Returning to the Three Witches' incantation in Macbeth, we note that the most common double letters in the speech are different from the most common letters in the Google corpus. This is to be expected: the frequencies in a small sample almost always deviate from the frequencies in a population or in a large sample. Nevertheless, there is some similarity. The OO bigram is the most frequent double-letter bigram in the witches' speech, and it is also fairly common (#4) among all double-letter bigrams in the Google corpus. The LL bigram also appears frequently in the incantation and in the corpus (#1). However, the BB bigram appears much more often in the incantation than would be expected by looking at the corpus because the "double double... caldron bubble" refrain is repeated four times in the short passage.

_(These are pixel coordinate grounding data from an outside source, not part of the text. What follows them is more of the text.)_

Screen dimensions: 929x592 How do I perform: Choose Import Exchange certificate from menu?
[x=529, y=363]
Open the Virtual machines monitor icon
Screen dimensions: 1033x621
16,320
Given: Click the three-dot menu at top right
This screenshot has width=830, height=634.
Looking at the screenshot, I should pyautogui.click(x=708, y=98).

This leads to an interesting statistical question: how much variation is there in the frequencies? The Google corpus provides an estimate for frequencies "in the wild," which we can think of as being extremely close to the frequencies in the "population" of all written English text. Obviously a random passage of text of a certain length will exhibit sample variation. There is also variation due to the type of text. The distribution of words (and therefore letters) is different between scholarly writing, journalism, poetry, and Twitter messages. (U think? AFAIK, LOL!)

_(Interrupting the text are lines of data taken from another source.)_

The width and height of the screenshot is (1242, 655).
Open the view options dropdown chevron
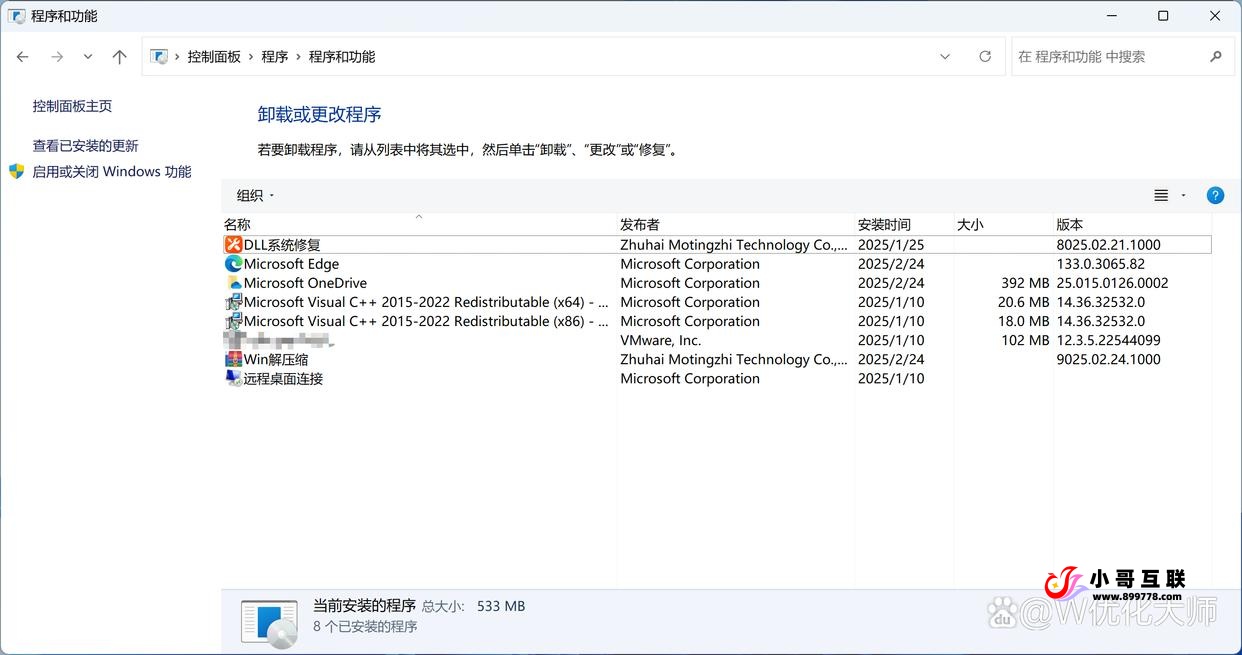coord(1183,195)
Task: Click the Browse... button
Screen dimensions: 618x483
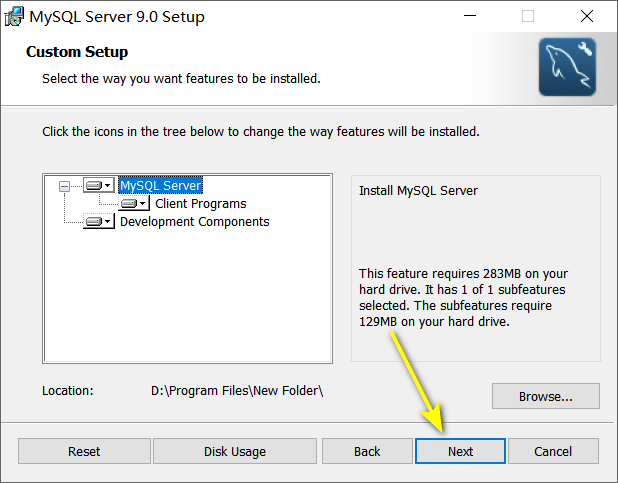Action: [x=545, y=396]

In a future blog post, I will discuss the variation in these frequencies. Then I think it is time to get "cracking" and apply all this frequency analysis to the problem of solving a simple substitution cipher such as you might encounter in the Cryptoquote word puzzle.
10 Comments
Some transliterations of Arabic words can be a rich source of double letters. The Oxford English Dictionary lists hajj, for a pilgrimage to Mecca, it was spelled with a double J in the 1910 edition of Encyclopaedia Britannica. The OED also lists riqq, which is a small tambourine and the only word with a double Q.

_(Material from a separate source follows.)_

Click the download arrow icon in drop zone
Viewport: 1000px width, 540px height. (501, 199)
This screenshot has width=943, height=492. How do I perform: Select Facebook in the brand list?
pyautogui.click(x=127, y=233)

Pingback: The frequency of double-letters in Cryptoquotes - The DO Loop
Pingback: How to use frequency analysis to crack the Cryptoquote puzzle - The DO Loop
Hello
This is very interesting thank you. Just one question : some cypher texts are wrtitten without spaces. So we need to have the probability of bigrams across words. Ex : "I insist" has the "II" bigram in it. Does your statistics measure bigrams within words or within word and across words ?
Thank you
Great question! No, this is a simple analysis that does not include that complexity. This analysis is for recreational puzzle solvers; it can be the starting point for a more sophisticated analysis.
Thank you for your answer.
What about bookkeeper? Isn't a dictionary a better place to find all bigrams, and then check their usage in a corpus?
You could do that. Novak was concerned with the empirical frequencies that appear in common English usage, which is quite different from the dictionary frequencies. I should stress that the summary statistics that I use in this article are rounded to 5 decimal places. Rather than saying that KK doesn't appear in the corpus, I should have said, "the proportion of the KK bigram is extremely small." I did better in the previous article when I said, "the grey cells are bigrams that were not found in the corpus or were extremely rare."
Just ran across your page as I was searching for statistics. Do you know of any for double letter bigrams relative to their placement in words? I would think the most common ending would be SS. There may be others that are more common in the center of words: BETTER, LETTER, WOOD, and others that appear near the beginning of words: ATTACHE, APPEAL, etc.
Great question. I do not know the answer. There are very few words with double first letters (aardvark, eerie, llama, ooze, ...). I like your guess that SS is the most frequent at the end, with LL being a close second?